Inhaler delivery devices for FP/SAL

Currently, FP/SAL is available in the Diskus® DPI, also known as the Accuhaler® in some parts of the world, including in the People’s Republic of China, and in a HFA MDI worldwide. The Diskus® was the first device available for FP/SAL, then later the MDI. The Diskus/Accuhaler® accounts for the majority of use of FP/SAL inhalers in patients with asthma and COPD. In general, DPIs are easier for patients to use than MDIs, as the former are breath-activated. A recent study evaluating patients’ ability to use different inhalers showed that the Diskus® was one of the easiest devices for patients to use.78 A study specifically done in the Chinese population with the Accuhaler showed that the most common error made by patients was that patients cannot take a full deep inhalation. The authors pointed to the need for patient education on proper inhalation technique with this device.79 Another study determined the effect of advanced COPD on achieving adequate inspiratory effort using the Diskus®.80 They found that 20% of COPD patients were unable to achieve an inspiratory rate of >60/min, particularly in females of short stature with low FVC and poor peak inspiratory flow rates.

Summary

COPD and asthma are widely prevalent diseases in the People’s Republic of China, with environmental risk factors interacting with genetic susceptibility to influence the expression and progression of these diseases. Importantly, the direct and indirect costs of these two diseases are high in both rural and urban areas of the People’s Republic of China, particularly in the former. Their diagnosis and management are too frequently not in accordance with the GOLD and GINA recommendations, likely related to providers’ inadequate awareness of the details of published guidelines, economic considerations, lack of availability of spirometry, suboptimal prescribing behaviors, and the challenges associated with busy clinical practice settings.

Inhaled FP/SAL has become a mainstay for the long-term management of asthma and COPD. Published studies have shown this combination product to be effective in the Chinese population for the treatment of asthma and COPD. These studies show efficacy similar to that in investigations conducted in Western patient populations, including improvements in FEV1, a decrease in acute exacerbations of COPD, and improvement in quality of life. Adverse effects such as oral candidiasis and pneumonia were infrequently reported in the Chinese studies.
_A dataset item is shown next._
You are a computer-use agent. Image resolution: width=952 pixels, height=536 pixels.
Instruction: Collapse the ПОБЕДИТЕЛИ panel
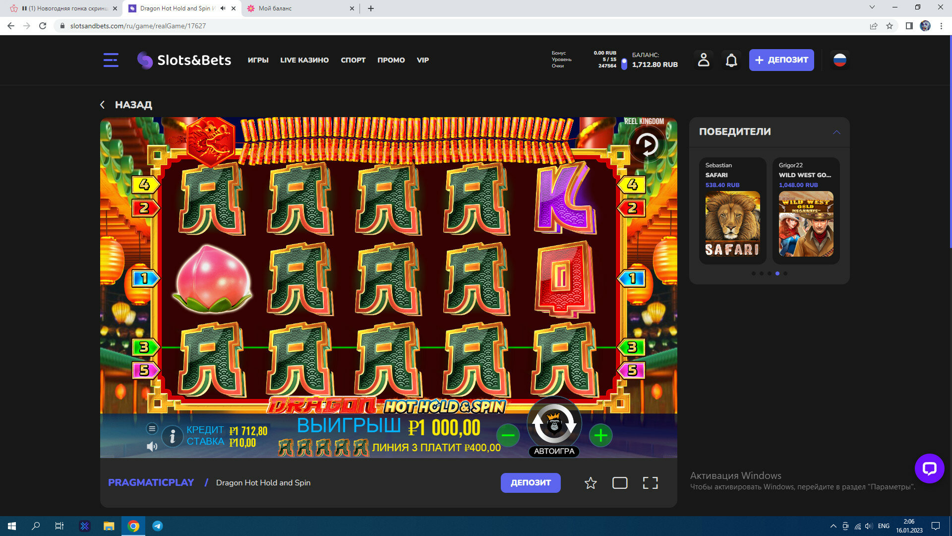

The Accuhaler® (Diskus) DPI is simple and convenient for patients to use, although proper technique should be ensured when initiating therapy. Additional studies of ICS/LABA combination therapy in Chinese patients are needed to determine their efficacy in COPD/asthma overlap syndrome, clarify the potential benefits with regard to mortality, and better define the risks of pneumonia and long-term adverse effects.

Acknowledgments

This work was partly supported by grants from the Natural Sciences Foundation of China (81170040, 81470229), National Science and Technology Pillar Program during the Twelfth Five-Year Period (2012BAI05B00), and the Peking Union Medical College.

Footnotes

Disclosure

Dr Pleasants conducts Clinical Research for GSK. The authors report no conflicts of interest in this work.